United Airlines shares slumped over 5% on Monday ahead of the second-quarter earnings results, where the major U.S. airline company is expected to report a loss for the sixth consecutive time of $4.21 as the aviation service provider continues to be negatively impacted by the ongoing COVID-19 pandemic and travel restrictions.
However, that would represent a year-over-year improvement of about 55% from -$9.31 per share seen in the same quarter a year ago. The Chicago, Illinois-based airlines would post revenue growth of over 250% to $5.25 billion, up from $1.48 billion a year ago.
Due to the ongoing COVID-19 crisis, the company reported losses in all four quarters, posting an average negative earnings surprises of 5.39%.
At the time of writing, United Airlines shares traded 5.19% lower at $43.60 on Monday.
United Airlines Stock Price Forecast
Fifteen analysts who offered stock ratings for United Airlines in the last three months forecast the average price in 12 months of $60.46 with a high forecast of $78.00 and a low forecast of $43.00.
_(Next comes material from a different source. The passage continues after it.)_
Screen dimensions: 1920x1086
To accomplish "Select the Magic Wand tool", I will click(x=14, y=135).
The average price target represents a 36.94% change from the last price of $44.15. From those 15 analysts, four rated “Buy”, ten rated “Hold” while one rated “Sell”, according to Tipranks.
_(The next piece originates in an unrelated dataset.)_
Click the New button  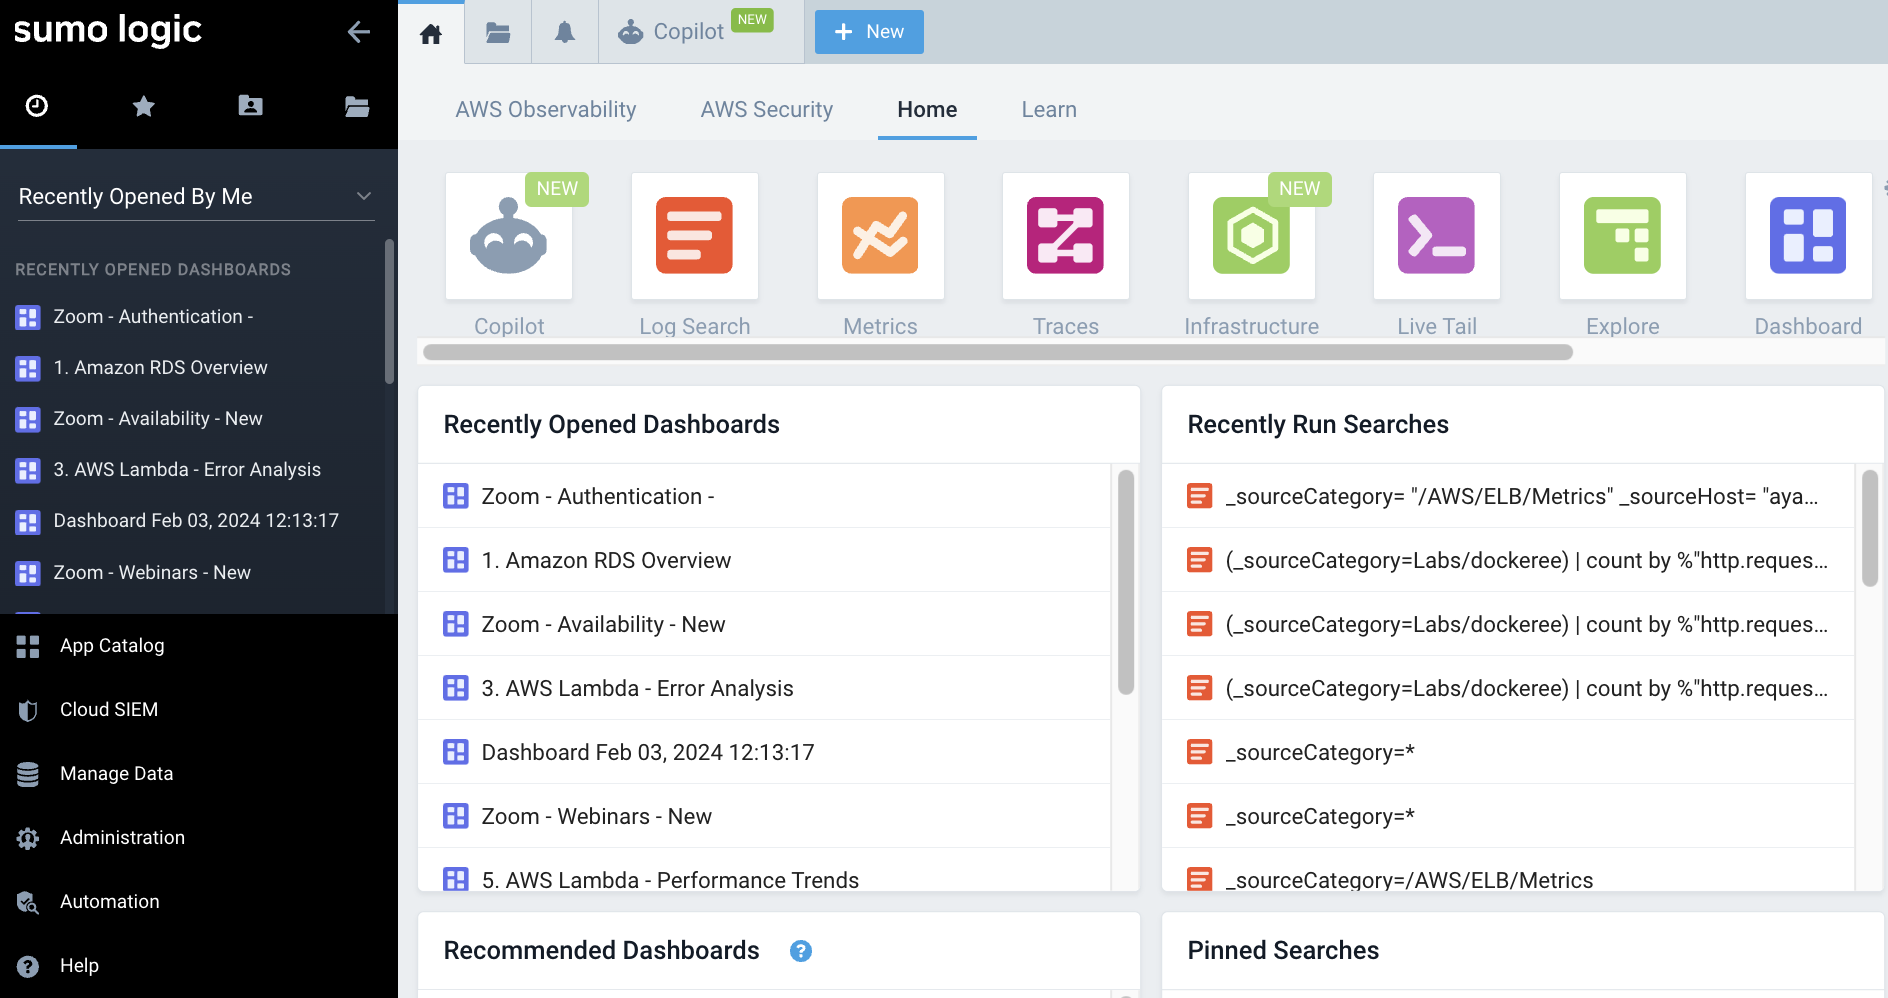pyautogui.click(x=868, y=31)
Morgan Stanley gave the stock price forecast of $70 with a high of $96 under a bull scenario and $30 under the worst-case scenario. The firm gave an “Equal-weight” rating on the Airlines’ stock.
Several other analysts have also updated their stock outlook. Jefferies lowered the target price to $50 from $55. Evercore ISI slashed the target price to $55 from $66. Bernstein increased the target price to $76 from $67. Cowen and company lifted the target price to $72 from $65. Berenberg upped the target price to $50 from $48.
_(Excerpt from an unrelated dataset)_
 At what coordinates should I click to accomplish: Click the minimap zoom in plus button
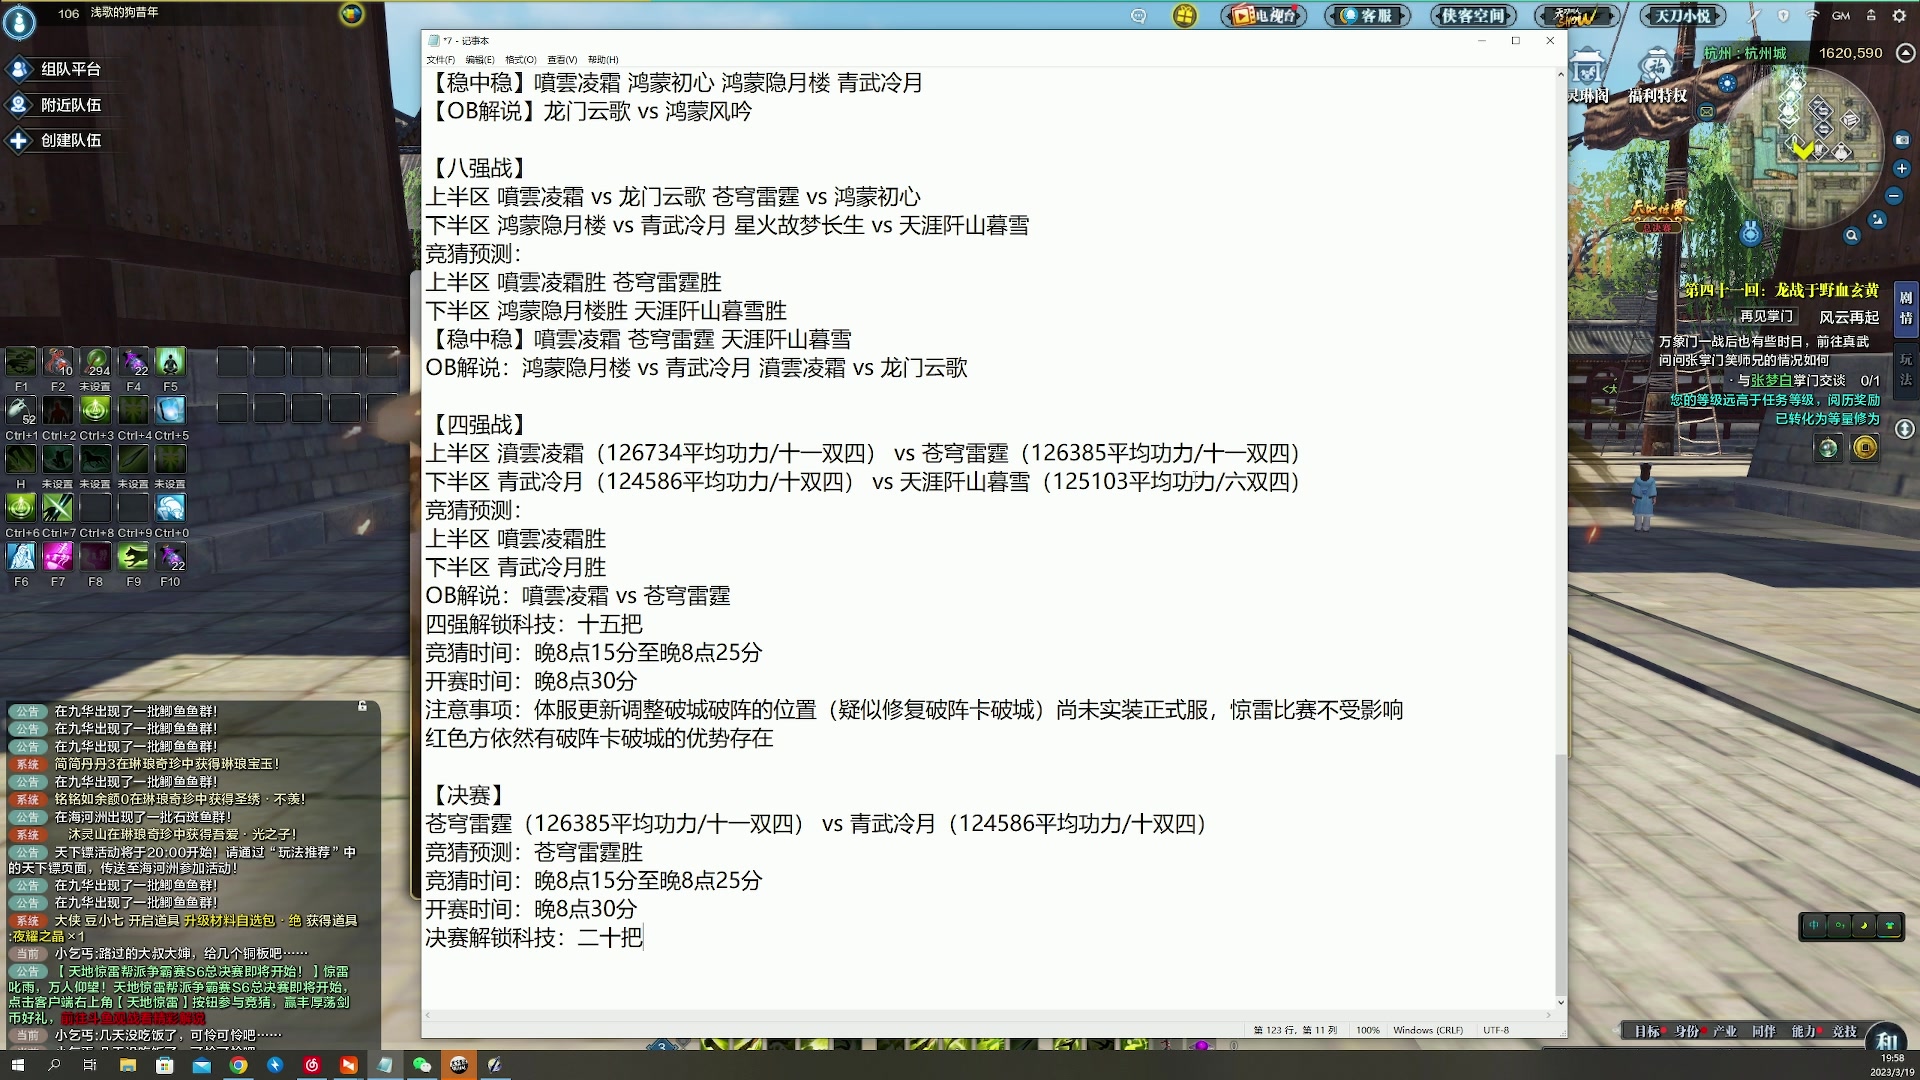pyautogui.click(x=1902, y=168)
“We like United Airlines (UAL) confidence in providing a 2023 cost guide which includes a goal to permanently reduce $2 bn of cost and at least match 2019 margins. The market is also very keen to see UAL’s go-to-market strategy on the revenue side as travelers return,” noted Ravi Shanker, equity analyst at Morgan Stanley.
“However, the legacy network footprint is a slightly bigger overhang than its network peers and the cap structure will likely take years to normalize, which could remain overhangs on the stock.”